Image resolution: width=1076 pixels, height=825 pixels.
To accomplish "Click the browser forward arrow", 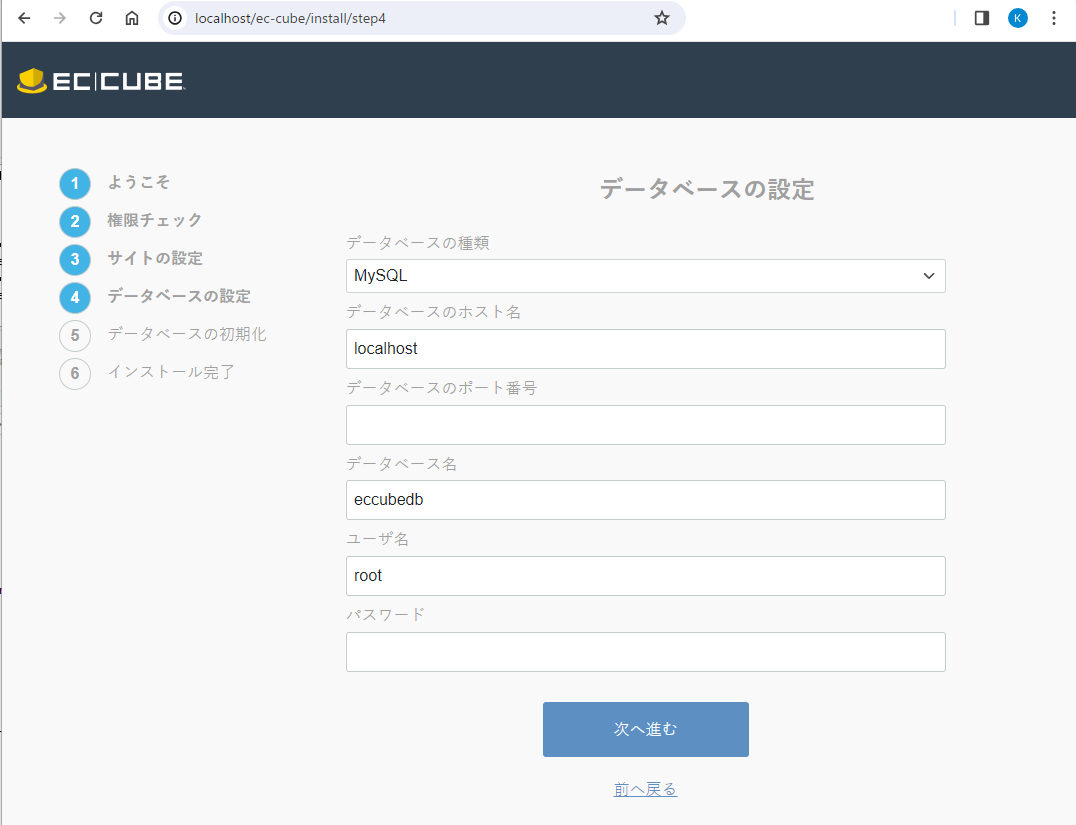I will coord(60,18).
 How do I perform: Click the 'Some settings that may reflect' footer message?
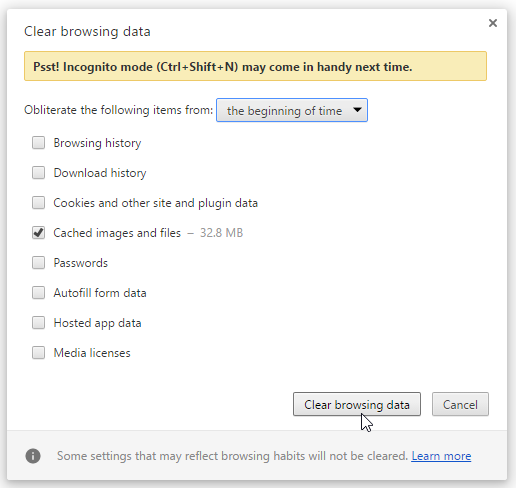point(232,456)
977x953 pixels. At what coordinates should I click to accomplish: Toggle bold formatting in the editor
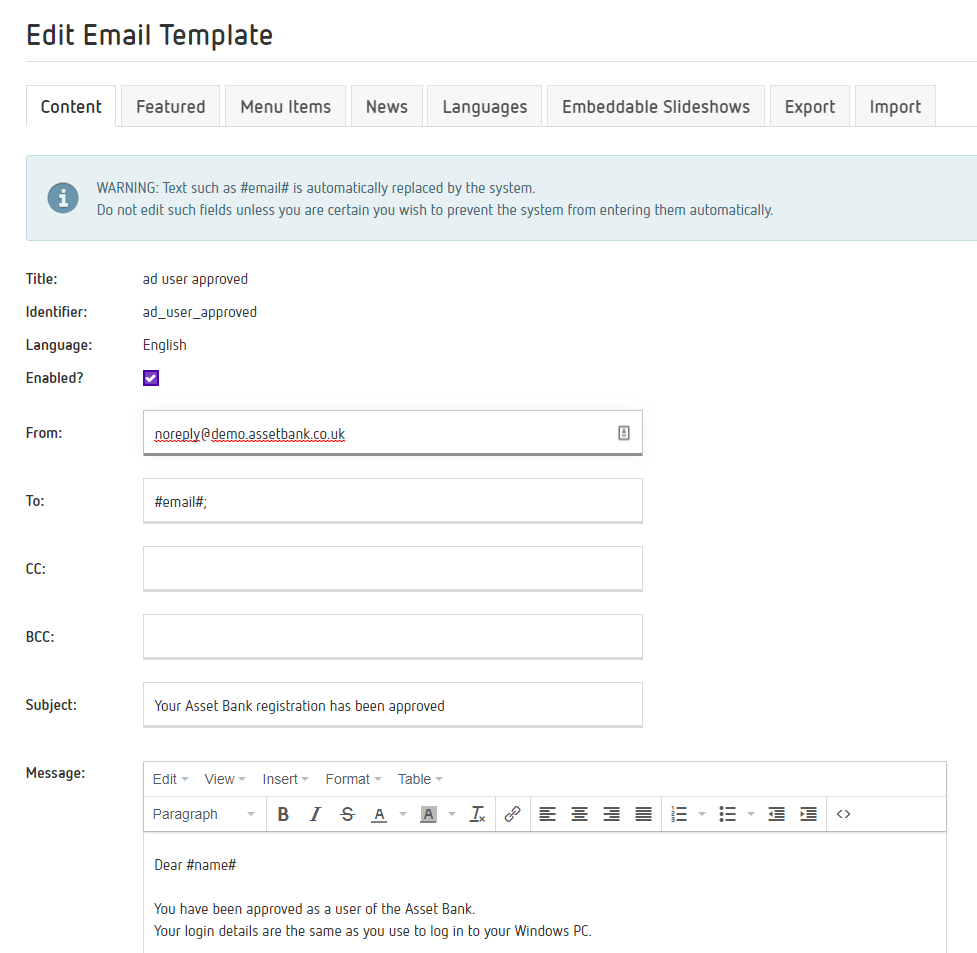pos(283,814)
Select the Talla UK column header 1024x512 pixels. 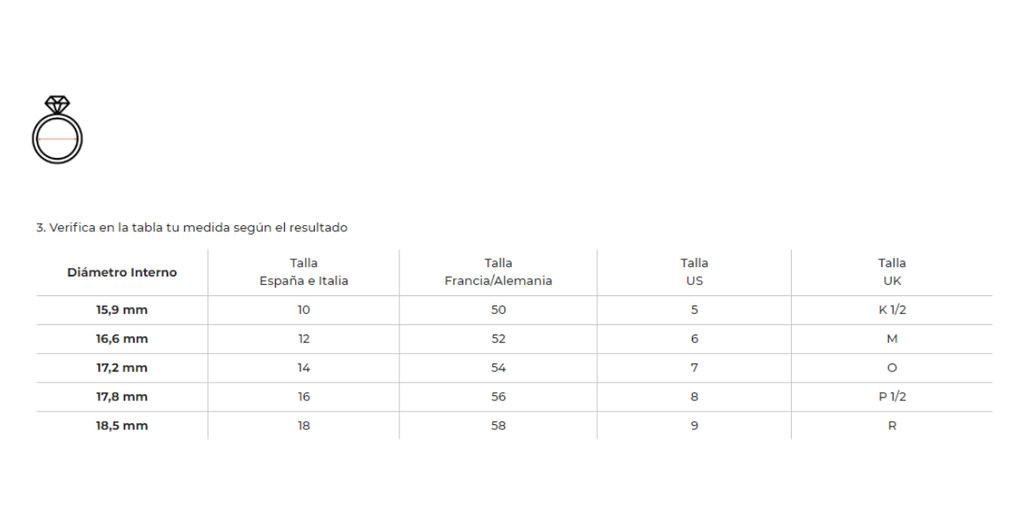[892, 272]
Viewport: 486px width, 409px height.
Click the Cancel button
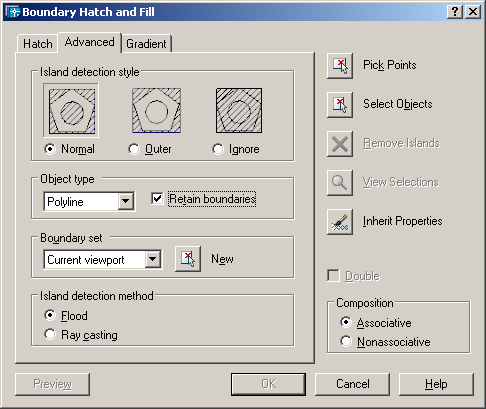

= = = = = = =

• [SHORT PROBLEM] Print the lines of the records word for word, beginning with the line that contains "Viewport: 486px width, 409px height." and continuing through the end of the records. Omit the pictures.

• [CORRECT OUTPUT]
Viewport: 486px width, 409px height.
Click the Cancel button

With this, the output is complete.